# Prompt:
Retype every line from the one containing "Screen dimensions: 672x632" through the last line of the records below, both included; leave out the pictures.

# Dataset entries:
※ ※ ※

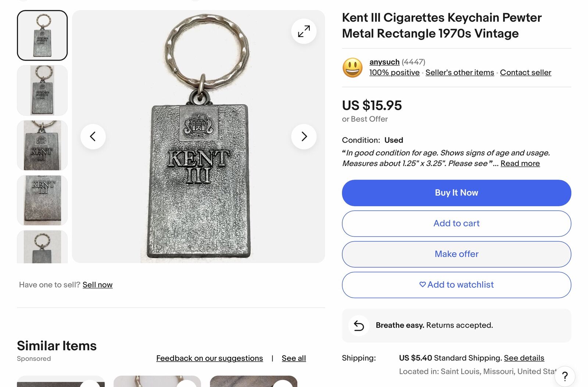Go to the previous product image
Viewport: 588px width, 387px height.
[93, 137]
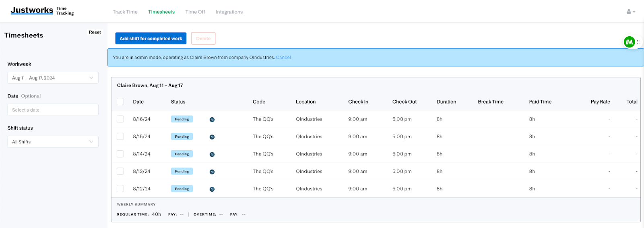Screen dimensions: 644x228
Task: Go to the Integrations tab
Action: pos(229,12)
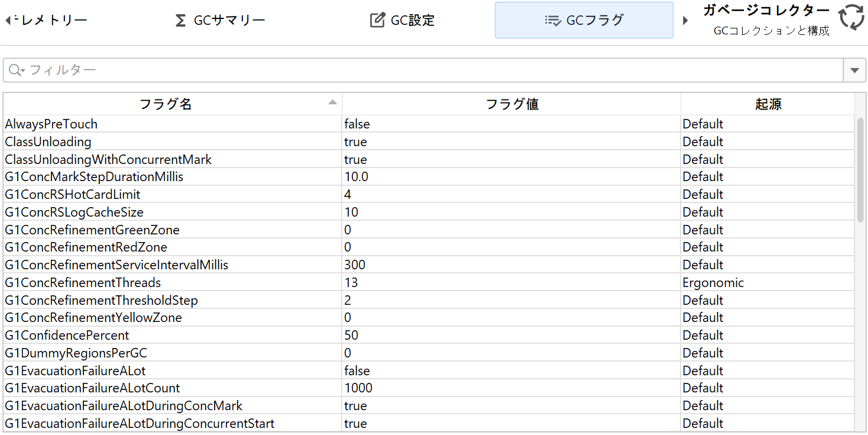This screenshot has width=868, height=435.
Task: Open the filter dropdown arrow
Action: click(x=854, y=70)
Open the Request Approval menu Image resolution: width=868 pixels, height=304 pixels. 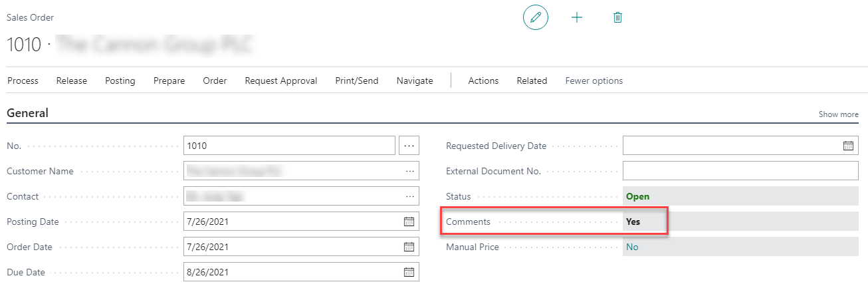pos(280,80)
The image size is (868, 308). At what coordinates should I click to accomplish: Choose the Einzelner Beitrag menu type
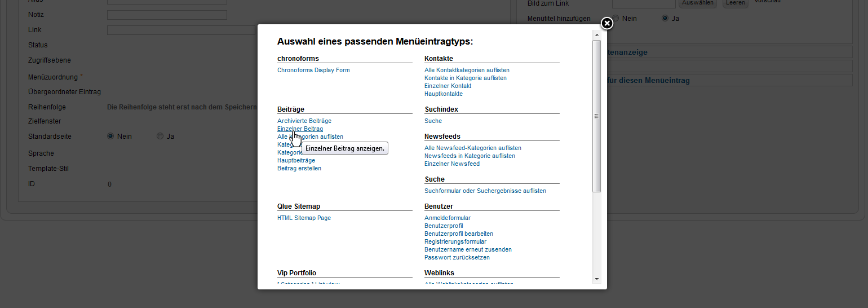click(x=300, y=129)
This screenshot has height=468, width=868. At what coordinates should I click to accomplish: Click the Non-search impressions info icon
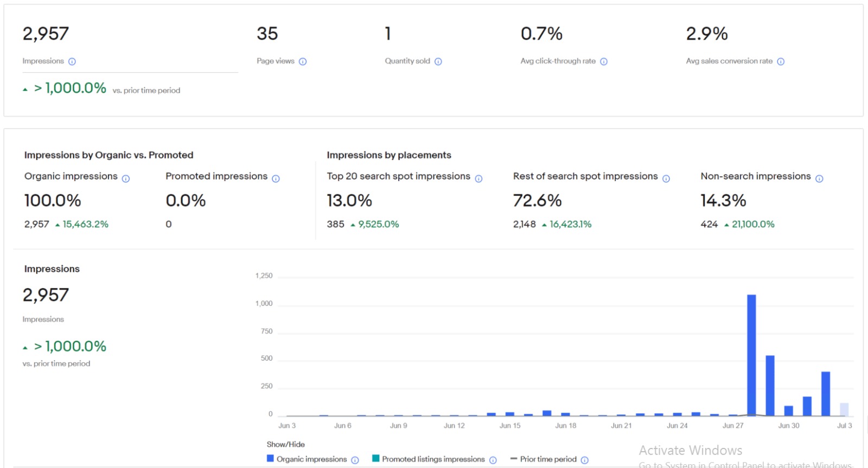[x=819, y=178]
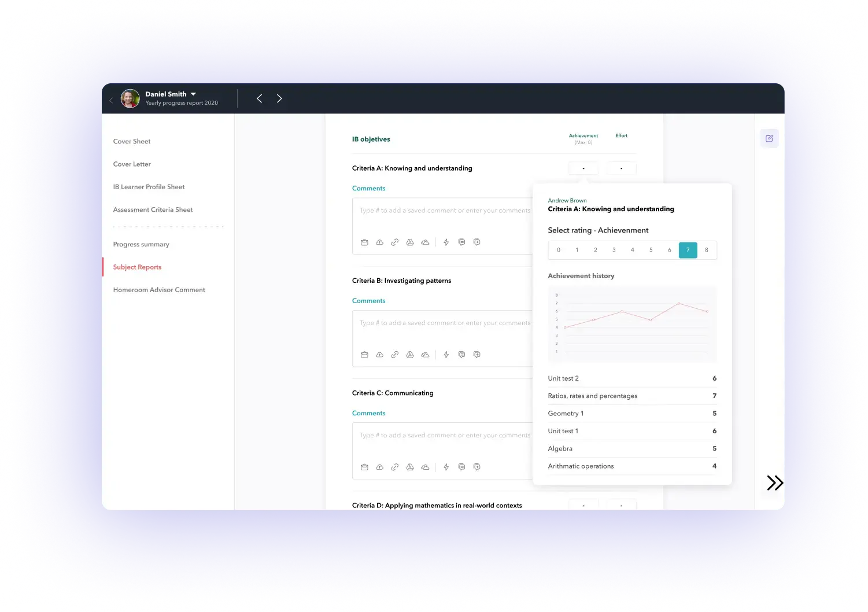This screenshot has width=868, height=612.
Task: Insert a quick action with the lightning icon
Action: pos(446,242)
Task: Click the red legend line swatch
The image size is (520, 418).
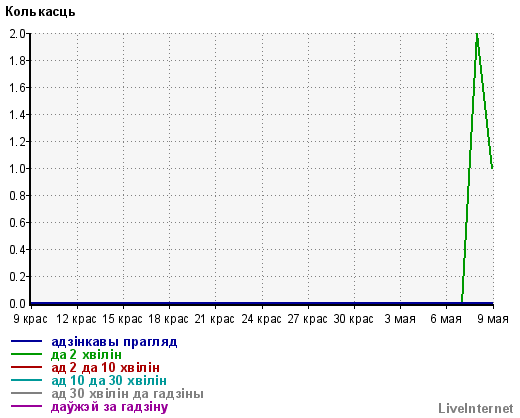Action: [26, 367]
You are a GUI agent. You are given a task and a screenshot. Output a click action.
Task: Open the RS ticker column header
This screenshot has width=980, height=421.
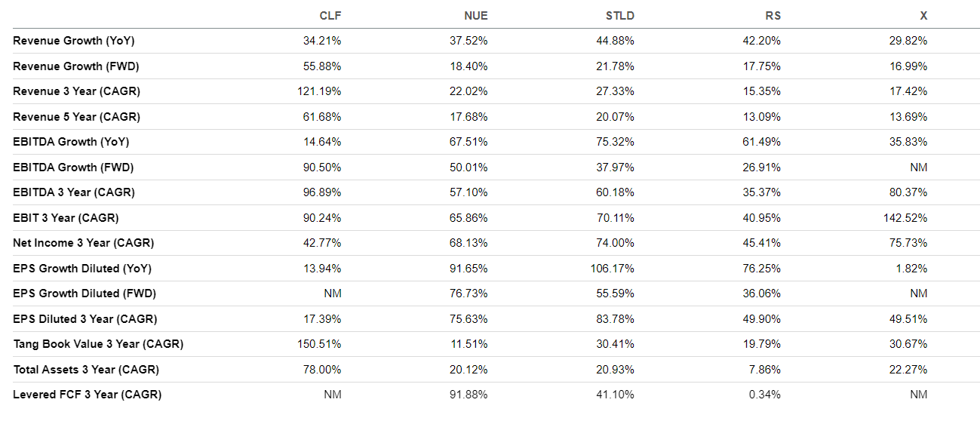(773, 16)
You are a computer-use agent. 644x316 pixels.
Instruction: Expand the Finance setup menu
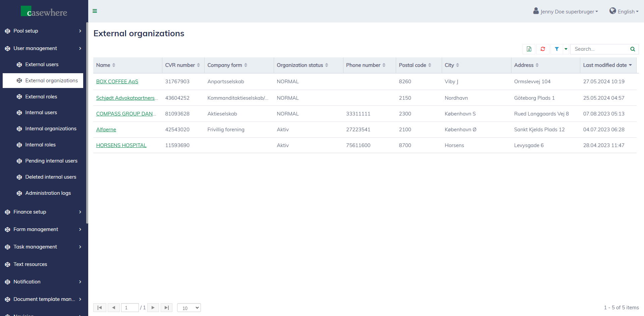[43, 212]
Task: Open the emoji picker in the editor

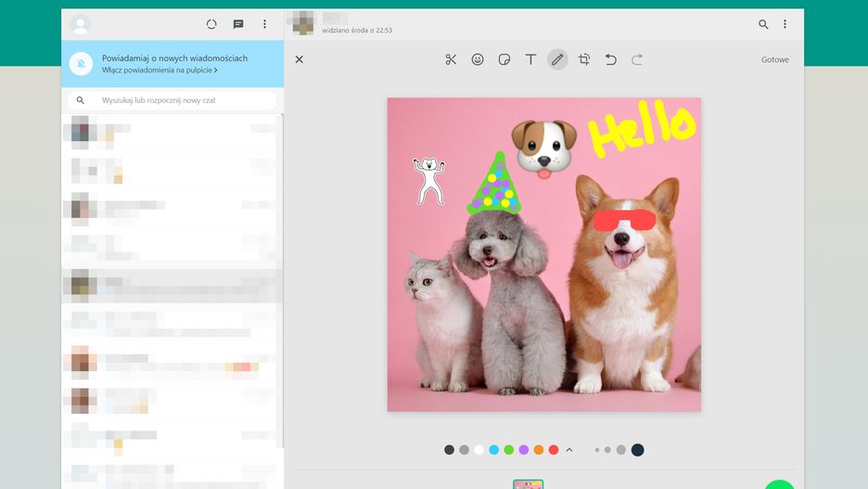Action: click(x=478, y=59)
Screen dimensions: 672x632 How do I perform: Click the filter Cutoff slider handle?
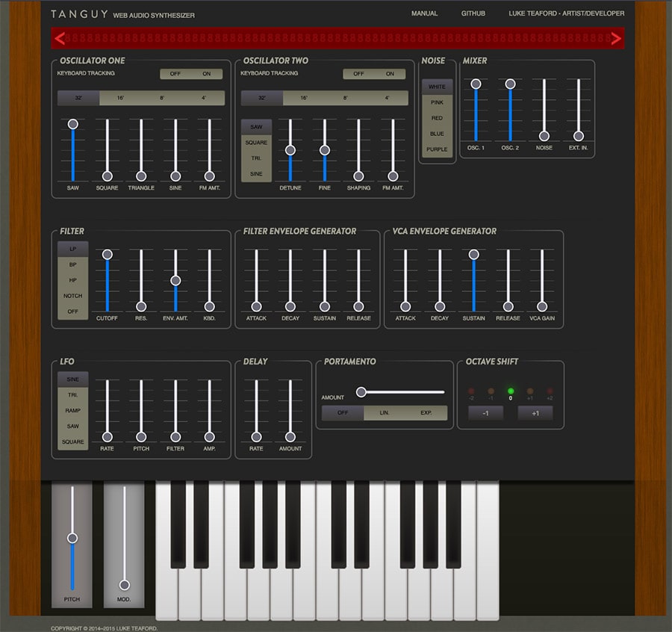click(107, 255)
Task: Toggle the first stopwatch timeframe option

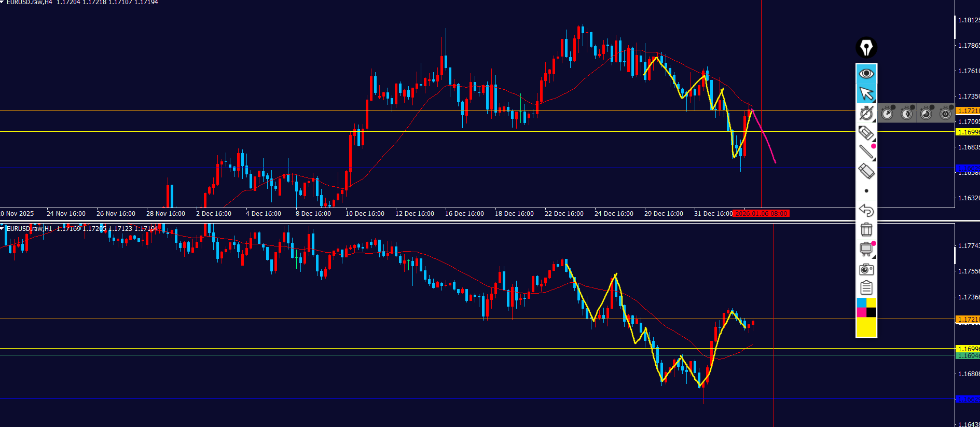Action: (888, 113)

※ ※ ※

# Solution for this problem:
Screen dimensions: 672x632 How do I perform: Click the filter Cutoff slider handle?
click(107, 255)
Task: Toggle the first stopwatch timeframe option

Action: (888, 113)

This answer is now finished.